HOW TO COMPLETE THIS TASK =
Once the line containing "Dean Clean (114, 1901)" is found in the entries below, reproduce it and every line after it, stopping at and including the line containing "show more... (180, 1193)"; reproduce nothing else, and keep each line exact.
══════════════════════════════
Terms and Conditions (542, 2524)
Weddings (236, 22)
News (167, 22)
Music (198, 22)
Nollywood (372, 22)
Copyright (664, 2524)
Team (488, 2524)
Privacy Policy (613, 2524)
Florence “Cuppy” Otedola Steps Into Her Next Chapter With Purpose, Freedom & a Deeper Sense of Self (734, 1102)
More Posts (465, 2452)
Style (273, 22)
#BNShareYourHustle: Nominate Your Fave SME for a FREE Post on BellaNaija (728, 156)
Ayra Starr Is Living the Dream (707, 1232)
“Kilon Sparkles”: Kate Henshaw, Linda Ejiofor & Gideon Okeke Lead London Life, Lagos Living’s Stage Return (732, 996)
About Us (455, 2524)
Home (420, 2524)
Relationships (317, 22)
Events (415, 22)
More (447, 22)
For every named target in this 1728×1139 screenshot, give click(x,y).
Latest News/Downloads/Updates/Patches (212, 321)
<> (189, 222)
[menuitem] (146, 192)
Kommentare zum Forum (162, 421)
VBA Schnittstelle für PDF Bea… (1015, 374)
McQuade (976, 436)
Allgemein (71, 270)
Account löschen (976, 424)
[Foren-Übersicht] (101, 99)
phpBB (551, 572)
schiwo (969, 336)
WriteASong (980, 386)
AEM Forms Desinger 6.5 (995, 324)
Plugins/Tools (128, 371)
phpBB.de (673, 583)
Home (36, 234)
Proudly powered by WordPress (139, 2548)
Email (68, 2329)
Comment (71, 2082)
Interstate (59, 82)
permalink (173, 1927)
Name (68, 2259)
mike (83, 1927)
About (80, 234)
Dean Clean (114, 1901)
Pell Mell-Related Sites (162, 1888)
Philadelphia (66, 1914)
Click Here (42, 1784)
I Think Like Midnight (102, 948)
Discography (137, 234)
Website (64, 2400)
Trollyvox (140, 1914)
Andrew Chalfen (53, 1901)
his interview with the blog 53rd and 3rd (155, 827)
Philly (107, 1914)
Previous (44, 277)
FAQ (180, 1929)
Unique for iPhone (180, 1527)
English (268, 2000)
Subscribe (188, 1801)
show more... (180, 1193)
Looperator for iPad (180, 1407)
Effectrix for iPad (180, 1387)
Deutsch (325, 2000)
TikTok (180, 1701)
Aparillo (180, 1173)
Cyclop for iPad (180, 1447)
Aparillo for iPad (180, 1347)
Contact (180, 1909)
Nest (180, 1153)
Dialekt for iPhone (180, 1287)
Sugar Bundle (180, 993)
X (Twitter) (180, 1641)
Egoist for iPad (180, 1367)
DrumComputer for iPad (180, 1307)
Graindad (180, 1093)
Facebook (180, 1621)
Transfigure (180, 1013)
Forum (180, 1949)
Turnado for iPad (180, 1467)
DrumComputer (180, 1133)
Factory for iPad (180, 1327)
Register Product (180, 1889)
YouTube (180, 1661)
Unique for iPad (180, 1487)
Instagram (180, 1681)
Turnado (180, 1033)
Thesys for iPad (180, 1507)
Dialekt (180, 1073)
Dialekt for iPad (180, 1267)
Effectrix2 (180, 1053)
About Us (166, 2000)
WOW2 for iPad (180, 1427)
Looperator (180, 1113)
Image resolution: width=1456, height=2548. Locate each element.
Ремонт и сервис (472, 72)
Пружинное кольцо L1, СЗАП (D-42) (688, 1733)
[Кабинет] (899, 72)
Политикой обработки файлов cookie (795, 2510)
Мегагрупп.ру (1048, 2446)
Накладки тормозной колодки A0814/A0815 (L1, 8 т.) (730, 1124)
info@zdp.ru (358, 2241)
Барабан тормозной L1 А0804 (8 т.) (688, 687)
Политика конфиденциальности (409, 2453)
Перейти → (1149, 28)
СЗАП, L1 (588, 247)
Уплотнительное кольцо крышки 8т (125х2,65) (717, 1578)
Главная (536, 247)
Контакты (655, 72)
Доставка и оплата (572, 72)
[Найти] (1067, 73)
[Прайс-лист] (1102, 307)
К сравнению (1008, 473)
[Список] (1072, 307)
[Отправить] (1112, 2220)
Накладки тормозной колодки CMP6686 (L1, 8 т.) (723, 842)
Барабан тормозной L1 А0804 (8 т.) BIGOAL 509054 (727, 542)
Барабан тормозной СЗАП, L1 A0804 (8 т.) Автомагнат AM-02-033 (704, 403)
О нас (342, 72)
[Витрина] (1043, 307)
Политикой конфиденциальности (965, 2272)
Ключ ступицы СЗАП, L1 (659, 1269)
══════════════════════════════
RESPONSE TO THE TASK =
Dean Clean (114, 1901)
Pell Mell-Related Sites (162, 1888)
Philadelphia (66, 1914)
Click Here (42, 1784)
I Think Like Midnight (102, 948)
Discography (137, 234)
Website (64, 2400)
Trollyvox (140, 1914)
Andrew Chalfen (53, 1901)
his interview with the blog 53rd and 3rd (155, 827)
Philly (107, 1914)
Previous (44, 277)
FAQ (180, 1929)
Unique for iPhone (180, 1527)
English (268, 2000)
Subscribe (188, 1801)
show more... (180, 1193)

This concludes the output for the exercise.